--- Text shown Enclosed Below ---
Confusion matrices (Fig. 7F–G) revealed strong classification performance. In the validation set, the model achieved high overall accuracy (0.973, SD: 0.005), with a sensitivity of 0.767 (SD: 0.061) and specificity of 0.995 (SD: 0.002). The calibration curve (Fig. 7H) closely aligned with the ideal diagonal, confirming good model calibration. In the test set, XGBoost continued to perform well, with a sensitivity of 0.790, specificity of 0.991, PPV of 0.895, and NPV of 0.981, reflecting excellent predictive reliability for both positive and negative cases.
The optimal cutoff value, determined by the Youden index, remained stable across datasets: 0.840 (SD: 0.015) in both training and validation sets, and 0.816 in the test set. This consistency further supports the model’s robustness.
Superior performance of XGBoost in male subgroup
The XGBoost model demonstrated robust predictive performance in the male subgroup. The ROC curve (Fig. 8A) exhibited excellent discriminative ability, with an AUC of 0.96, indicating strong capacity to distinguish between positive and negative cases. At the optimal cutoff threshold of 0.823, the model achieved a balanced sensitivity of 0.517 and a high specificity of 0.995, reflecting its precision in ruling out non-cases while maintaining moderate case detection. The calibration curve (Fig. 8B) showed close alignment between predicted probabilities and observed outcomes (Brier score = 0.030), suggesting reliable risk estimation across the spectrum of probabilities. Minor deviations at higher risk ranges may reflect limited sample size in extreme subgroups. DCA (Fig. 8C) further validated clinical utility, with the model providing net benefit over the “Treat All” and “Treat None” strategies across threshold probabilities of 10-80%. This supports its potential for guiding individualized decision-making in male patients.

Performance evaluation of the XGBoost model in the male subgroup (n = 5,926). (A) ROC curve. (B) Calibration plot. (C) DCA curve.
Interpretability and feature importance of the XGBoost model
To quantify the contribution of individual features to the predictions of the XGBoost model, we performed SHAP analysis. The results are illustrated in Fig. 9.

SHAP analysis of the XGBoost model. (A) SHAP summary plot; (B) Feature importance ranking; (C) SHAP force plot illustrating feature contributions for a representative negative prediction; (D) SHAP force plot illustrating feature contributions for a representative positive prediction.
--- End of Enclosed Text shown ---
--- Provided records Enclosed Below ---
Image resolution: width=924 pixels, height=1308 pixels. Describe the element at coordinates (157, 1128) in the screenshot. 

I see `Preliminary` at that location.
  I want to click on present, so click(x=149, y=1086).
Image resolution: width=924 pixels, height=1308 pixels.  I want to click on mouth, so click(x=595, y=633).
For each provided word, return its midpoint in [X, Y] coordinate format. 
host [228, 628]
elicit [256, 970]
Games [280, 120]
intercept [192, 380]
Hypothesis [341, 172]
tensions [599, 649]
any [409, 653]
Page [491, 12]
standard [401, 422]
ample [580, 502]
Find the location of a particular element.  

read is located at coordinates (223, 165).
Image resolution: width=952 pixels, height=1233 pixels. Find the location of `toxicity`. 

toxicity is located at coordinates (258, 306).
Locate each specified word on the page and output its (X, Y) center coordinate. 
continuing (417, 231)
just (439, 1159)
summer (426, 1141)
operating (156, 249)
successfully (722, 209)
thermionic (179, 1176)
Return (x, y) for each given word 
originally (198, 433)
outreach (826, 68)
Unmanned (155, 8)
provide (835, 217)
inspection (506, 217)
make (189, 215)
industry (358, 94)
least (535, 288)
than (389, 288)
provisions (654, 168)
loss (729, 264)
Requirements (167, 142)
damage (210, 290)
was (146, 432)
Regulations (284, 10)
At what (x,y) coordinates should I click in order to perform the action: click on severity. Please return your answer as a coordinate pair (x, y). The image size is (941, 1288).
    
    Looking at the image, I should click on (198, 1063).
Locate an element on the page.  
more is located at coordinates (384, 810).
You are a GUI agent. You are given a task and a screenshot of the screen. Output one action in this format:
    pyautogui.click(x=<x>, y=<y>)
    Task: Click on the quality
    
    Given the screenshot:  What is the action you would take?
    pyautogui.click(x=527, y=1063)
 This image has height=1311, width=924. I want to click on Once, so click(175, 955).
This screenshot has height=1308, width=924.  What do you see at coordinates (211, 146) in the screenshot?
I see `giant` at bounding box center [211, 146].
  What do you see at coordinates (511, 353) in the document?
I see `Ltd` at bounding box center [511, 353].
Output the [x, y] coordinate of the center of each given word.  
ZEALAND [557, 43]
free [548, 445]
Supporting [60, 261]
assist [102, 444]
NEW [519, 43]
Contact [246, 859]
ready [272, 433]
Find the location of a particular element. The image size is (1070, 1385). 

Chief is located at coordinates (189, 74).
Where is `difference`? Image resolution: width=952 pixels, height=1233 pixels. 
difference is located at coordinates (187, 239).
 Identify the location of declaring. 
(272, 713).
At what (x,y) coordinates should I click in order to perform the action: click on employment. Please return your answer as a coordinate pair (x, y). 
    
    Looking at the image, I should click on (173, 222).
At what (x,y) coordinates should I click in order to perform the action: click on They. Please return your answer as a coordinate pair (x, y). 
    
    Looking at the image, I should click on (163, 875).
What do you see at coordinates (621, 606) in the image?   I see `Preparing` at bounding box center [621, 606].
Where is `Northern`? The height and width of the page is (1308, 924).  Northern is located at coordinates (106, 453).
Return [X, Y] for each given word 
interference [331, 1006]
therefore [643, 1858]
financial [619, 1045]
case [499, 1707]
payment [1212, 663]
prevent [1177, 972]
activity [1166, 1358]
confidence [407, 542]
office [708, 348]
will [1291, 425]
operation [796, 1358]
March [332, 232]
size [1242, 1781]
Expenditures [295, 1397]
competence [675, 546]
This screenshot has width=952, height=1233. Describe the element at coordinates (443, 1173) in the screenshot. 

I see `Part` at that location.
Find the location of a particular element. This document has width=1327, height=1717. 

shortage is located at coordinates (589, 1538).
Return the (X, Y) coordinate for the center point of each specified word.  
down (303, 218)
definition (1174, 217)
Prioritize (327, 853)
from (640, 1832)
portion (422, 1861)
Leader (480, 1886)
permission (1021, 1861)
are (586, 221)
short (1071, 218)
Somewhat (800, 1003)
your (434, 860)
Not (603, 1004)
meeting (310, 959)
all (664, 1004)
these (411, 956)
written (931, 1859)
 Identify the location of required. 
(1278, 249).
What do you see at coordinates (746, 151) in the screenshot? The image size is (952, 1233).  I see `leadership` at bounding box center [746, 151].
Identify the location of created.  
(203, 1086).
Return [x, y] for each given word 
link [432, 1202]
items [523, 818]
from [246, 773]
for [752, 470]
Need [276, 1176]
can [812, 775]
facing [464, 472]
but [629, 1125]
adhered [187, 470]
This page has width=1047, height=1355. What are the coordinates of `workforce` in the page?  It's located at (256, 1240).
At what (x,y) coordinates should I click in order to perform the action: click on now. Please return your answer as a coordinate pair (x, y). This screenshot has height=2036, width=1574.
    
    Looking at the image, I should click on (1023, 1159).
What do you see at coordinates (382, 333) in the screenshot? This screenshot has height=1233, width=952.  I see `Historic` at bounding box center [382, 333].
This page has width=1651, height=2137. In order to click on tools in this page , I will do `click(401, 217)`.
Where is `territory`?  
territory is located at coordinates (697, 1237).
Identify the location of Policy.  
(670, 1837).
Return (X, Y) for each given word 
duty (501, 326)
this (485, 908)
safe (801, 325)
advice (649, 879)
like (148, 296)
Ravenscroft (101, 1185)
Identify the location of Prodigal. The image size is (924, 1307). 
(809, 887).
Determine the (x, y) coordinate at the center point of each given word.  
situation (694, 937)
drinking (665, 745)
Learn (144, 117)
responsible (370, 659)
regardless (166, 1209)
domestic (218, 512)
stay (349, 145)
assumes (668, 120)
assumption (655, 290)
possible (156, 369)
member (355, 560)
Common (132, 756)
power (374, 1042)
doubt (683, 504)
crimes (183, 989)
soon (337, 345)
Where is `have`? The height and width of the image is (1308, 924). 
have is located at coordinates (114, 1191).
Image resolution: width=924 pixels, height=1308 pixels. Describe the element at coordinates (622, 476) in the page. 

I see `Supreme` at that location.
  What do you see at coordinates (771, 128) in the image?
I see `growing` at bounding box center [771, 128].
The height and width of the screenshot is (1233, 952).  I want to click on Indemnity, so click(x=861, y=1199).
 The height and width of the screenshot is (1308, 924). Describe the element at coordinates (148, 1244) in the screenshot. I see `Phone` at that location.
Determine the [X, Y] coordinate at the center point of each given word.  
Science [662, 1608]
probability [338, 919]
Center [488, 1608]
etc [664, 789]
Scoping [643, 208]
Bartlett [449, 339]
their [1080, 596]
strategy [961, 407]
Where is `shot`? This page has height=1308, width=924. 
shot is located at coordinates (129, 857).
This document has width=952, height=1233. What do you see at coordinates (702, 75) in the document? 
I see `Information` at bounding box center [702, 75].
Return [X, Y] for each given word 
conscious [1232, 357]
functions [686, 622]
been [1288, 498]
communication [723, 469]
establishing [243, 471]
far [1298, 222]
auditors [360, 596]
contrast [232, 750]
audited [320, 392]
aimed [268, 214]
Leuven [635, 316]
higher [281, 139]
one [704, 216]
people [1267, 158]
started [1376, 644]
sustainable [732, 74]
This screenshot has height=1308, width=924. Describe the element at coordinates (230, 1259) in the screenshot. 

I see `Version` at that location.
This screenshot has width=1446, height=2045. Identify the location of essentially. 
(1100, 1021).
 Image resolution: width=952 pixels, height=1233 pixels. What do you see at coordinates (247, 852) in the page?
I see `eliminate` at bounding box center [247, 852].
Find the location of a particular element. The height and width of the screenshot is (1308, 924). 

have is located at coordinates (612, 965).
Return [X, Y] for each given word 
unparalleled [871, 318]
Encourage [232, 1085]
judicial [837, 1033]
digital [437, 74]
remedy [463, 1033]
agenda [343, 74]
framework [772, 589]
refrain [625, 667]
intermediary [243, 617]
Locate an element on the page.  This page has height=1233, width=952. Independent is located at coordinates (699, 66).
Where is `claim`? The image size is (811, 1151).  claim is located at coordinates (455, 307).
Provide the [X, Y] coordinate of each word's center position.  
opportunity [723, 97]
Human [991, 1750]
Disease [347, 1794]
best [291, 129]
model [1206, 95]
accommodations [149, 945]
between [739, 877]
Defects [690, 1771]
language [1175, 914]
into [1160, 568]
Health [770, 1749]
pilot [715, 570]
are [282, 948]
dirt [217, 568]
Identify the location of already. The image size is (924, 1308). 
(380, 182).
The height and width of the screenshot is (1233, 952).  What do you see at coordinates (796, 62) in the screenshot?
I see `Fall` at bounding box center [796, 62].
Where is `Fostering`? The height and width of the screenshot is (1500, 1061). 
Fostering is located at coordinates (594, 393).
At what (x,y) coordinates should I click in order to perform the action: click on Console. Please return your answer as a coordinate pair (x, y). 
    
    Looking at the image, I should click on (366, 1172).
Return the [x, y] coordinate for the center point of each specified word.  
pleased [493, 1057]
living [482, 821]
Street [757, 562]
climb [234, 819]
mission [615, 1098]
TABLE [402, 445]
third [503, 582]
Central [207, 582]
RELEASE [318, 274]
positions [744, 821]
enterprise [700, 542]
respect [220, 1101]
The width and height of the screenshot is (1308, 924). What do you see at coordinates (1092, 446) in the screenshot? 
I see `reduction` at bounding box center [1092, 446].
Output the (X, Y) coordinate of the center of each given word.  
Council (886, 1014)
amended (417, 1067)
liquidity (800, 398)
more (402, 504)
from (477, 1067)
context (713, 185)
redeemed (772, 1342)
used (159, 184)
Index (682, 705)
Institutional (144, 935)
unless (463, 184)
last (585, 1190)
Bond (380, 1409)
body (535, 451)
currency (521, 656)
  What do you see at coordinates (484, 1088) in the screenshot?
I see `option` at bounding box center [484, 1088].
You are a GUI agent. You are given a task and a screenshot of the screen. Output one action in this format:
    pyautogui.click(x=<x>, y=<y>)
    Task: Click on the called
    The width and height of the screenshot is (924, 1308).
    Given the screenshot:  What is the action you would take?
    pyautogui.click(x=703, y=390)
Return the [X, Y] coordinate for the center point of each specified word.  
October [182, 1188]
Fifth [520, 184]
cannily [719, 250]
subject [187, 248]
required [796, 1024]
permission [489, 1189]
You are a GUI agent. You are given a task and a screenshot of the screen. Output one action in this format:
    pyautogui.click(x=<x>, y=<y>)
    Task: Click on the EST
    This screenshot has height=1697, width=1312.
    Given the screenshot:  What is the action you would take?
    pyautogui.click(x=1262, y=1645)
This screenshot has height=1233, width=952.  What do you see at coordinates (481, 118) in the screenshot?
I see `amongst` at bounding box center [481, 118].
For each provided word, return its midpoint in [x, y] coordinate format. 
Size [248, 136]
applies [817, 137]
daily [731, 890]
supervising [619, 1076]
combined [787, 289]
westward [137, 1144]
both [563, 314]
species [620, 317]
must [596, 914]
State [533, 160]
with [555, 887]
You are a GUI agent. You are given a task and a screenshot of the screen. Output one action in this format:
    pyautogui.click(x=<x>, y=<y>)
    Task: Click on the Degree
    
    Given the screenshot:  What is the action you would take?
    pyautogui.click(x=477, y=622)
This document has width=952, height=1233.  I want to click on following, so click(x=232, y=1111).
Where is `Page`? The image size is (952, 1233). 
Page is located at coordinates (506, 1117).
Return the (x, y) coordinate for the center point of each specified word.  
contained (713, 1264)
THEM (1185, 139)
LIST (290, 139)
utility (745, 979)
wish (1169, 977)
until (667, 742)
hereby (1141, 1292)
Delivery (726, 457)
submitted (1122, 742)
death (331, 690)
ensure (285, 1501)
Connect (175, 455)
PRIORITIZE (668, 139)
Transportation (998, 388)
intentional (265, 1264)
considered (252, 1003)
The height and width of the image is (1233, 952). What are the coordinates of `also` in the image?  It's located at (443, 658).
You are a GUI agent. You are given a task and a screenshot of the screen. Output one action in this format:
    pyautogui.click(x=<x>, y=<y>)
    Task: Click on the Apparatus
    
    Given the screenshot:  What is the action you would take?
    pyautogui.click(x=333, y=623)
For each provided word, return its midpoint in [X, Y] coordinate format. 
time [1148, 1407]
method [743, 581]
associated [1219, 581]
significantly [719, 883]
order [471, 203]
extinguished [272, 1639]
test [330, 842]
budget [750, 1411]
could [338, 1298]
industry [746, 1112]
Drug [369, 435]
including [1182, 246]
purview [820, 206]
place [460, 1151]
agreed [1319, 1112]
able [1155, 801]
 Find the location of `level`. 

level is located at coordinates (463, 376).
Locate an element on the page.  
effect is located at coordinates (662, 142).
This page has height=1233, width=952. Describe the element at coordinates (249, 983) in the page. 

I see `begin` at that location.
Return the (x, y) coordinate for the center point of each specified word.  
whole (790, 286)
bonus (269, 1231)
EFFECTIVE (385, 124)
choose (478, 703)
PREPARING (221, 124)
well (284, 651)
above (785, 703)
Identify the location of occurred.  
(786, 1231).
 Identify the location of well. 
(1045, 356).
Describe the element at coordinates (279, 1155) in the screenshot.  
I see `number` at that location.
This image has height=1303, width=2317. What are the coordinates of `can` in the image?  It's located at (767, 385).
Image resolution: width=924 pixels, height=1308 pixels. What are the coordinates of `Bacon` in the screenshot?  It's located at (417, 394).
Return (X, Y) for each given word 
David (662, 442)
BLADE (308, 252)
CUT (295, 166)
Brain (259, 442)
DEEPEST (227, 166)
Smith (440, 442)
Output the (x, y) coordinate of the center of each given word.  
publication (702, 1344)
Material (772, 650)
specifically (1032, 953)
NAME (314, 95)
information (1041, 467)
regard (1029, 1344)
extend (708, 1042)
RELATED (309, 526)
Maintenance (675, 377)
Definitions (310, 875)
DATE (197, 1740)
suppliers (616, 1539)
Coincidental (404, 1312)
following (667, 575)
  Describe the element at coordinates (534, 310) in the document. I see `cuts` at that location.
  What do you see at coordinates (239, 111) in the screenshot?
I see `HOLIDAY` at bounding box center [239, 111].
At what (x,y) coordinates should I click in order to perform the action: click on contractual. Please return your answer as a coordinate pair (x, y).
--- End of Enclosed Provided records ---
*Exercise*. In the text on the XGBoost model's performance, copy word for word the part starting at "Interpretability and feature" and ending at "illustrated in Fig. 9.".

*Result for this task*.
Interpretability and feature importance of the XGBoost model
To quantify the contribution of individual features to the predictions of the XGBoost model, we performed SHAP analysis. The results are illustrated in Fig. 9.